- **Exercise 1**:
In the interview excerpt about young voters and hope, what saying in Spanish did Jessie de la Cruz share?
- **Exercise 2**:
Could you carry on the interview excerpt about young voters and hope from the point where it stops?

- **Extract provided**:
-----

And so, now I’m addressing the young people and why I want to be in the Clamor magazine, that I know has young readers. In 1932, now I’m 91 going to be 92. In 1932, I was unable to vote for Franklin Delano Roosevelt, or it might have been the socialists or the communists for that matter (I would have voted for Roosevelt). But I was 20 years old. I was underage, because 21 was the minimum age. And then when the voting age became 18, I said there’s hope, my god it’s fantastic. And then I learned to discover, and listening to Bill Moyers make a great speech last November in Madison, Wisconsin, that only 16 percent of young people, between the ages of 18 and 23 voted in the last election. Sixteen, that’s one-six, percent voted which of course was Bush's in. So, I want to say this as a preface, I want to say to young people who say “I’m not going to vote, it doesn’t matter,” you are voting! When you stay home and don’t vote, you are voting for Bush. Bush hopes for you to say, I will not vote. That’s a vote for him. And that’s why he won, because you didn’t vote. So, this is your time. And you’ve got to vote. The reason they didn't vote is because of hopelessness, call it cynicism. And these are the two enemies we face.

What about apathy?

And apathy of course goes along with it, call it the unholy trinity. Apathy goes along with it, apathy, hopelessness, cynicism and that's all bush needs and that’s the point. And so, I got the idea for the book about 25 years ago, from a person I interviewed. Jessie de la Cruz is her name. And she’s a farm worker who helped Ceasar Chavez organize the Farm Workers of America. She said, “In times that are bleak, bad times, bewildering times, we have a saying in Spanish, La esperanza muere última, hope dies last. And that phrase stuck with me. I did several books since I met her, and then it came, this one. I had to do it now, it had to be written.

-----

Element and text location data

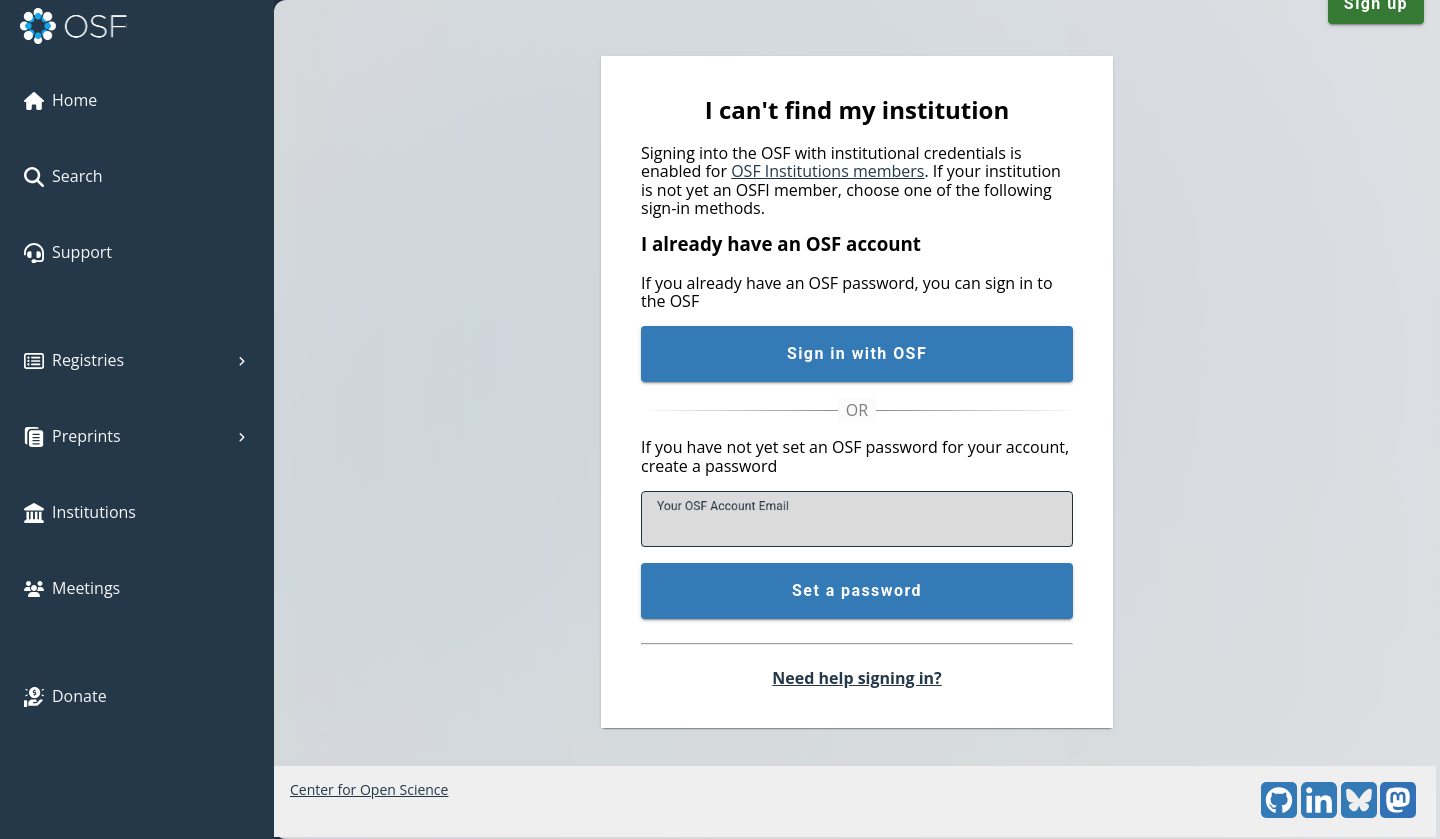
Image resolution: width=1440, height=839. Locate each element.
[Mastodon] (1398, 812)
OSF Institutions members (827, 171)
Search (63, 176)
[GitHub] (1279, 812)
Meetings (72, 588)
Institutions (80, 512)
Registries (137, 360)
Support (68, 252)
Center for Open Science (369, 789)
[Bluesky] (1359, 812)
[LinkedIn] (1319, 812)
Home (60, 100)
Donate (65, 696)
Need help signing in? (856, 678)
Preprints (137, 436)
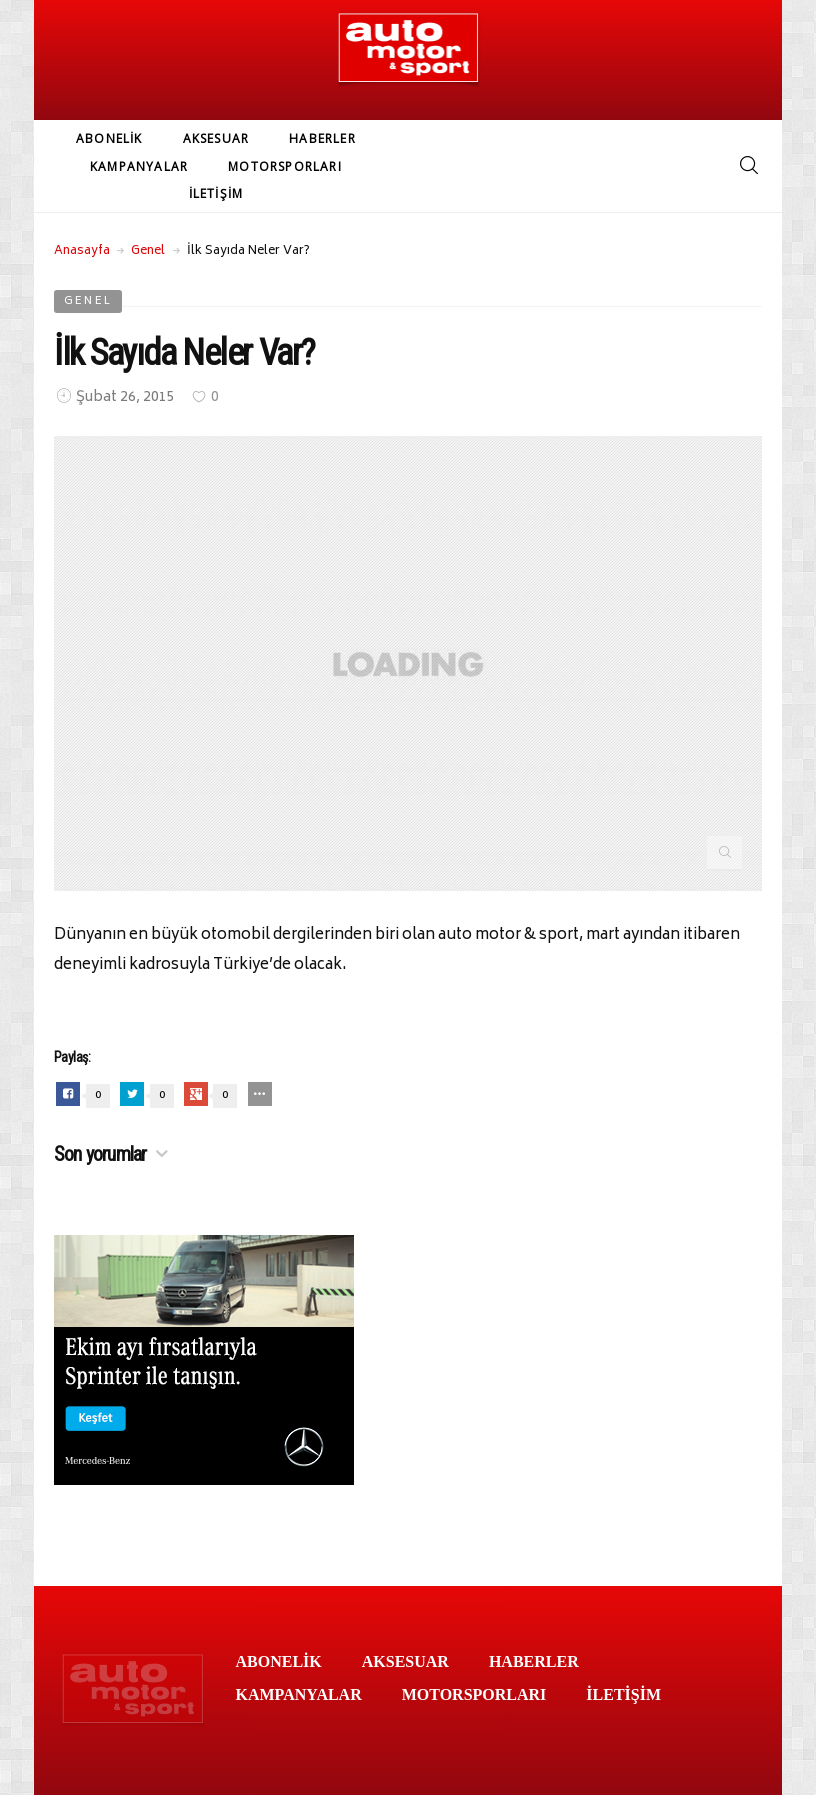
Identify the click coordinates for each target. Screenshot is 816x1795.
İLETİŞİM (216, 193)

-----

- **Response 1**:
"La esperanza muere última," which means "hope dies last."

- **Response 2**:
Who’s represented in the book?

These are portraits. All of my books are portraits of people. These are people today working, who are activists. The word is activist, to be activist is to be American, that’s the whole point. When we were founded Thomas Paine was a great visionary, and in Common Sense and Rights of Man he said the United States of America is something new in the world, it never has been, in which a commoner can look at a king and say “Bugger Off,” in which I, you, anybody can look at the president and say “Bugger Off!” He said fear possessed people of the world. Now imagine what Bush is banking on today, the prime impulse, fear! Franklin D. Roosevelt, elected during the Great American Depression, frightening and terrifying times, he said we have nothing to fear but fear itself. Here is fear as the basis ever since 9-11. Now in 1791 Thomas Paine said fear has been overtaken, and reason was equated with rebellion and treason. So you have an attorney general who says, You disagree with me or the President and you’re a friend of terrorists. See reason becomes equated to treason. But Paine says all truth needs is the right to appear and once it appears people recognize the rest of the world not as enemy but as kindred. Now that was 1791 and we have just the opposite now. This disdain for the United Nations for example. So we have come from being the most respected nation in the world to the most loathed, feared, and despised nation. These people in the book are those who have always been a part of the minority questioning at the time what was the majority . . . Who runs the means of communication to being with? Fewer and fewer people, we know that! So they represent the alternative media, whether it press, or radio, or tv, as does Clamor magazine, so that's why we’re talking.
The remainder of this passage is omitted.